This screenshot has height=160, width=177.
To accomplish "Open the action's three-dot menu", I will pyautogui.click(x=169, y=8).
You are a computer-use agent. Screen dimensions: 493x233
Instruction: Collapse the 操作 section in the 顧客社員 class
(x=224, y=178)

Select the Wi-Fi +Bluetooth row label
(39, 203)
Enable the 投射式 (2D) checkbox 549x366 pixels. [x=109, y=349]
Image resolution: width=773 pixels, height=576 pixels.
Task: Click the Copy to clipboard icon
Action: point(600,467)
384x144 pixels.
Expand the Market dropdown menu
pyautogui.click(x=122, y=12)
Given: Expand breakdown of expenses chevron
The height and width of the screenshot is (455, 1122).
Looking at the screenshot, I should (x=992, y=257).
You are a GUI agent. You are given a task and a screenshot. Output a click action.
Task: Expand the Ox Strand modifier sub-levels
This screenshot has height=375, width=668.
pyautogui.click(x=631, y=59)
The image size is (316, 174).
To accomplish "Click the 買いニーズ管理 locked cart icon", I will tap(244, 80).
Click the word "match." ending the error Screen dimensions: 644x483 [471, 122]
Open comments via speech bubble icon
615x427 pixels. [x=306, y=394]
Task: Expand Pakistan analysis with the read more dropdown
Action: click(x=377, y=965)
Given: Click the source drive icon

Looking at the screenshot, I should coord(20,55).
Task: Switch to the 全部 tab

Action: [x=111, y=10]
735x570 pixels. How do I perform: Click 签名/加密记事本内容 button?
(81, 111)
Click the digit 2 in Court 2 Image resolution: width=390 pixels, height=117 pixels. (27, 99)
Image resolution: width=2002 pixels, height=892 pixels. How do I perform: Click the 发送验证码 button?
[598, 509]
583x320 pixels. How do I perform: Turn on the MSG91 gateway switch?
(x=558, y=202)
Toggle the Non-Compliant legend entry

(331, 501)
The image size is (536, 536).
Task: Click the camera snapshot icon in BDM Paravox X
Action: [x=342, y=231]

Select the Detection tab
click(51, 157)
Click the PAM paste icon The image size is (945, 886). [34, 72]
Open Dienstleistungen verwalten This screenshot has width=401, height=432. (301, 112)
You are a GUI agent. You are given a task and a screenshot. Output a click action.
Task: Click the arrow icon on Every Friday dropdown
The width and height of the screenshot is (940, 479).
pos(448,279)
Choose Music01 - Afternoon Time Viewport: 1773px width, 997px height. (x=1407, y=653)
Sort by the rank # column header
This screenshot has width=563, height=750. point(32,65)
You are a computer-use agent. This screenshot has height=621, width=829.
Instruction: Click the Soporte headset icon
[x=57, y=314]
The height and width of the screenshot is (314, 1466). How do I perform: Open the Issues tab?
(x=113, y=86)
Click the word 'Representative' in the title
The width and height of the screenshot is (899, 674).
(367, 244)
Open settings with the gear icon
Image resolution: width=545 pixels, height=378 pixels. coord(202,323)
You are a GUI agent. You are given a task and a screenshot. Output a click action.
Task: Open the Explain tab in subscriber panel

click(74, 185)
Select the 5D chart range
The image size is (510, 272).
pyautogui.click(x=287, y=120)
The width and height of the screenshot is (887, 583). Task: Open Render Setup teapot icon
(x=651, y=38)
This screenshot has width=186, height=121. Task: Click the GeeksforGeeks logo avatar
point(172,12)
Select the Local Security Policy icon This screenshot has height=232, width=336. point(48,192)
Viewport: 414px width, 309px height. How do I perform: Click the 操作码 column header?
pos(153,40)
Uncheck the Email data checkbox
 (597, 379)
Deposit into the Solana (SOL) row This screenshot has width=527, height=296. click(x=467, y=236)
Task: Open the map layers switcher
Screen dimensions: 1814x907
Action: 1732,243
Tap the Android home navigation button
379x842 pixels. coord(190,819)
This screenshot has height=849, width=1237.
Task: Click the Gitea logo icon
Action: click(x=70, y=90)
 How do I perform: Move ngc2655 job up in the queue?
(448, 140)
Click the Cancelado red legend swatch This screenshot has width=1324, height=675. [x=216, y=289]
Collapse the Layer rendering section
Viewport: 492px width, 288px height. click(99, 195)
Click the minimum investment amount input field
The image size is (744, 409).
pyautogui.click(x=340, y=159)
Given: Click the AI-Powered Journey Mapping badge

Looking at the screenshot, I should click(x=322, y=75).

* Requirements: Please tally how many lines in the entries above contain the string "checkbox", matching case exactly, and reply with the number alone.

* Task response: 2